[Excerpt from a dataset]

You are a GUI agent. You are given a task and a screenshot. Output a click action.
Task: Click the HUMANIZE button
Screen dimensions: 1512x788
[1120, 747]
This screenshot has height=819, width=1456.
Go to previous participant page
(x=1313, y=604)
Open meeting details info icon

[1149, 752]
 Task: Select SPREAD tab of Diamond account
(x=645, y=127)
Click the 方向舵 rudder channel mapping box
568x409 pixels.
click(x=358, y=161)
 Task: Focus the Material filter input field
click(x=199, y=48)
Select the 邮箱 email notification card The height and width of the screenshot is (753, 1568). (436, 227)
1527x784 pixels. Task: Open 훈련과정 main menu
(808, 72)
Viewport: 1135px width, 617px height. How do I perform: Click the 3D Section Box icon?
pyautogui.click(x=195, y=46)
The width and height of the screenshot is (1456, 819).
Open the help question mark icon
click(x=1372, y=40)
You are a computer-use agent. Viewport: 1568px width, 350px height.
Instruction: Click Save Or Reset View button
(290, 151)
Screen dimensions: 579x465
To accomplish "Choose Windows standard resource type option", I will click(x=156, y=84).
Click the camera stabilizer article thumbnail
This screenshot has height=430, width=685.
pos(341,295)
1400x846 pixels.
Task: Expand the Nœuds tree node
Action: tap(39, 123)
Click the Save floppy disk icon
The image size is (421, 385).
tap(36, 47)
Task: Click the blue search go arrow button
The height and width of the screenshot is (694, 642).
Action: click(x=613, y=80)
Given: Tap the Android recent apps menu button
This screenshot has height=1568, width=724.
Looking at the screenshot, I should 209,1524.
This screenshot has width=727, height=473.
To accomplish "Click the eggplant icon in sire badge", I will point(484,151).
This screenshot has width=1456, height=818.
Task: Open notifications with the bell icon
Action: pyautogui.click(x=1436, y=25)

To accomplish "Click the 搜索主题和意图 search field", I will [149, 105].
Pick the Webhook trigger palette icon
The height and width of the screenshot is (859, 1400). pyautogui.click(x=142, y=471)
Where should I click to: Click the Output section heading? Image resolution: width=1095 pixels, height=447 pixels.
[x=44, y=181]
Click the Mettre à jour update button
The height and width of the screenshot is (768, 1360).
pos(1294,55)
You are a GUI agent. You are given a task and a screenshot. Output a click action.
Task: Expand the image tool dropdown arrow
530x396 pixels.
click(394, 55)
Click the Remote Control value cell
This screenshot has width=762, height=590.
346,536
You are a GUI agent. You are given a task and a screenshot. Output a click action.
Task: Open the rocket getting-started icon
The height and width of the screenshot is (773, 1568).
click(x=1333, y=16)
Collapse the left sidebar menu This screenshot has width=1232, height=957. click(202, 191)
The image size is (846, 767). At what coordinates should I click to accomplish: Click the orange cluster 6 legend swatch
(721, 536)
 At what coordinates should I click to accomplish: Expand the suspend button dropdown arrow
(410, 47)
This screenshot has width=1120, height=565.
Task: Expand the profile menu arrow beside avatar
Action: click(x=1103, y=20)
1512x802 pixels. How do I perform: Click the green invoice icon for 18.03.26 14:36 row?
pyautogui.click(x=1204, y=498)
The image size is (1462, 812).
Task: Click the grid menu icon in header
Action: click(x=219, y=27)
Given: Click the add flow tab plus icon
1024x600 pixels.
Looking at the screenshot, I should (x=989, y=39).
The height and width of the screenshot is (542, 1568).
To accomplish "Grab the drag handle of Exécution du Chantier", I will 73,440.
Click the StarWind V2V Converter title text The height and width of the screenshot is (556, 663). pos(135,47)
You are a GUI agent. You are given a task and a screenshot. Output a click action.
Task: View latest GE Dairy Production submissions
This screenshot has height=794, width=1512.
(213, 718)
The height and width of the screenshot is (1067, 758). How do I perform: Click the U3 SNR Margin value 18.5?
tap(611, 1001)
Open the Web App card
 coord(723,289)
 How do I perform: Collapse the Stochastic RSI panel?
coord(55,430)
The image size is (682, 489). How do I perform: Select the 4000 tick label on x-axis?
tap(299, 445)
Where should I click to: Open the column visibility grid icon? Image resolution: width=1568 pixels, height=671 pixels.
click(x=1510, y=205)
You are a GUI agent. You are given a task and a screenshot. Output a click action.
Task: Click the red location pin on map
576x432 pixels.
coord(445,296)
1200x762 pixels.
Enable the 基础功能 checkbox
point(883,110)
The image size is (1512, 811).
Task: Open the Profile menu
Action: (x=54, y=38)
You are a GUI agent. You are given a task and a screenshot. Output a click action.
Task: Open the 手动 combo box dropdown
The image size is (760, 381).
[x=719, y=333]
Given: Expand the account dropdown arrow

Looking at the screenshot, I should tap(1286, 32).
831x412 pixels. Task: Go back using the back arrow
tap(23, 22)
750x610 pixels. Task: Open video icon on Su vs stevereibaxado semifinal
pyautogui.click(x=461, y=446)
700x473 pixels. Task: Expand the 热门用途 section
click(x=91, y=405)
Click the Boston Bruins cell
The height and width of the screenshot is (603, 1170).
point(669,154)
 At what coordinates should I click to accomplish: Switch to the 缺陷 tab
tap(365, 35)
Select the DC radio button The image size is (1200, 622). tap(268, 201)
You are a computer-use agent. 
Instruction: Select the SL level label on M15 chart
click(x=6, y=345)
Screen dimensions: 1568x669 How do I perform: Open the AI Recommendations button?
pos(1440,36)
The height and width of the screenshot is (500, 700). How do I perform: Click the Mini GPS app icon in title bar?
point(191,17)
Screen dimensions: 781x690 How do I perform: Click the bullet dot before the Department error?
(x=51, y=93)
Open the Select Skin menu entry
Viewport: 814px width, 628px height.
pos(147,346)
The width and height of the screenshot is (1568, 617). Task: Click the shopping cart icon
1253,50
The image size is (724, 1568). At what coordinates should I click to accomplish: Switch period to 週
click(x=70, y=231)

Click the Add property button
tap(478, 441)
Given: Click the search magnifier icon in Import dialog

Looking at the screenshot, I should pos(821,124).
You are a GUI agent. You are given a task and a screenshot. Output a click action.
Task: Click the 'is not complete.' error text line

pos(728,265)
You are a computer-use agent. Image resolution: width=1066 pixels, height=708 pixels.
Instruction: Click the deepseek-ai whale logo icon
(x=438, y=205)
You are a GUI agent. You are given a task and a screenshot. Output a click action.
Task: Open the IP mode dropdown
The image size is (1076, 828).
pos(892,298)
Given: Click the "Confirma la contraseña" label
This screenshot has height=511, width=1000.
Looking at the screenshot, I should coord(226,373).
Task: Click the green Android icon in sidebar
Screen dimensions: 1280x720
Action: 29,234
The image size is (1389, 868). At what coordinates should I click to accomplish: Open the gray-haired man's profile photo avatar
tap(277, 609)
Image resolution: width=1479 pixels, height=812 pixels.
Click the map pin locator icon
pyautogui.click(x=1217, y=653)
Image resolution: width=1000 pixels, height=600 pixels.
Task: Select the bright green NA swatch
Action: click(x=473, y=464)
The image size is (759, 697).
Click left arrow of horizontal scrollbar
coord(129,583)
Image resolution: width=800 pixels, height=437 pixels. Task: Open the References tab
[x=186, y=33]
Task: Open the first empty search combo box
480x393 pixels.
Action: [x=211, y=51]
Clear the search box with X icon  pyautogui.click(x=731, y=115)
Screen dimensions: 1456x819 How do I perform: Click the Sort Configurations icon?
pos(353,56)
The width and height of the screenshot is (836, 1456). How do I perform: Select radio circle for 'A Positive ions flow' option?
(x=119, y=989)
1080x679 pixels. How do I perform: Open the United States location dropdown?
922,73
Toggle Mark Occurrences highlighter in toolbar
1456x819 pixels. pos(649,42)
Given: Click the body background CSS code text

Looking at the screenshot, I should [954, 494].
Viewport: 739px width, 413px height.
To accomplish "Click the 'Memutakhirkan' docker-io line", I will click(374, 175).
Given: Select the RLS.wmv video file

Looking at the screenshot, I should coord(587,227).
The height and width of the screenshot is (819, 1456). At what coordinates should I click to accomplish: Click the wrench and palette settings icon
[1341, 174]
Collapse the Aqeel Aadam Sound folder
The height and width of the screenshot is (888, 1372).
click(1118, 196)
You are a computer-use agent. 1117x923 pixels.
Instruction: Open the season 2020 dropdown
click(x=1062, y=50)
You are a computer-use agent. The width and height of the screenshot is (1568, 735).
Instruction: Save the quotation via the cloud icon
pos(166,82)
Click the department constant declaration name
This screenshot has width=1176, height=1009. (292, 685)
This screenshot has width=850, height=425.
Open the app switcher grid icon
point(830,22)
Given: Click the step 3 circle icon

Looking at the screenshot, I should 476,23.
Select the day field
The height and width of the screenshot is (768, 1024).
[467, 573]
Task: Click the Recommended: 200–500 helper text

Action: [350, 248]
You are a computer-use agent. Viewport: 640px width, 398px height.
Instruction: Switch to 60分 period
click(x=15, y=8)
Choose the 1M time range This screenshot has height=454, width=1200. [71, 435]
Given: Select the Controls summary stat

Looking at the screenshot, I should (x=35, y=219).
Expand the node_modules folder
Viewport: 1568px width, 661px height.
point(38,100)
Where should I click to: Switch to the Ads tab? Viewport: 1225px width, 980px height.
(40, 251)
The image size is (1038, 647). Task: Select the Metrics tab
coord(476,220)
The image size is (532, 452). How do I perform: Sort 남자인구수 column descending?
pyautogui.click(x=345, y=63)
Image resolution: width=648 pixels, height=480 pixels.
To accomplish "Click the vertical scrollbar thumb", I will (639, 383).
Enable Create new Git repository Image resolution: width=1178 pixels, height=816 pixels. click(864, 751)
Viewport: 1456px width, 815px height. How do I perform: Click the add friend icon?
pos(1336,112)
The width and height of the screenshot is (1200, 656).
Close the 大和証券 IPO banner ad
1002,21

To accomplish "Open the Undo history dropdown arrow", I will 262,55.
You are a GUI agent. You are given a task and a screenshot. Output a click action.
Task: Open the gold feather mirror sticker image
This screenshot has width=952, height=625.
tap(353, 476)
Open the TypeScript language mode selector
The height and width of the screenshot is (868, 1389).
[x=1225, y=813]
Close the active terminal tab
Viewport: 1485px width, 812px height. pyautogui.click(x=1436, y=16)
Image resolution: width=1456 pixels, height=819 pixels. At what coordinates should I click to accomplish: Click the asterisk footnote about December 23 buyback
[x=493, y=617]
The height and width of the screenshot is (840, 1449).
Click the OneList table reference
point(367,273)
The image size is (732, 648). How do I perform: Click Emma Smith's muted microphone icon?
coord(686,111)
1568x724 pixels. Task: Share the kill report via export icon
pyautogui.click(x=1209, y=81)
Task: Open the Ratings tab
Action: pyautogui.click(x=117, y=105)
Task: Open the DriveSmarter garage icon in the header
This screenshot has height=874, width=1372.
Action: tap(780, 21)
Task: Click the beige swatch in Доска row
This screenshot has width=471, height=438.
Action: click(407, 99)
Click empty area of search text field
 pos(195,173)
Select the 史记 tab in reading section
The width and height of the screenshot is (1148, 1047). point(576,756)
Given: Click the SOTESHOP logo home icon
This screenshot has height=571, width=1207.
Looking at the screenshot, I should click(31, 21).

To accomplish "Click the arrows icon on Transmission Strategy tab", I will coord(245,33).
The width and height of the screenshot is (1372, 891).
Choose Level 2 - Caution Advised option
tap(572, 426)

Task statement:
Set down the rows word for word, starting at the first one and ending at the line that contains "Select the 邮箱", with that line included.

Solution to the exercise:
You are a GUI agent. You are given a task and a screenshot. Output a click action.
Task: Click the HUMANIZE button
Screen dimensions: 1512x788
[1120, 747]
This screenshot has height=819, width=1456.
Go to previous participant page
(x=1313, y=604)
Open meeting details info icon

[1149, 752]
 Task: Select SPREAD tab of Diamond account
(x=645, y=127)
Click the 方向舵 rudder channel mapping box
568x409 pixels.
click(x=358, y=161)
 Task: Focus the Material filter input field
click(x=199, y=48)
Select the 邮箱 email notification card The height and width of the screenshot is (753, 1568). (436, 227)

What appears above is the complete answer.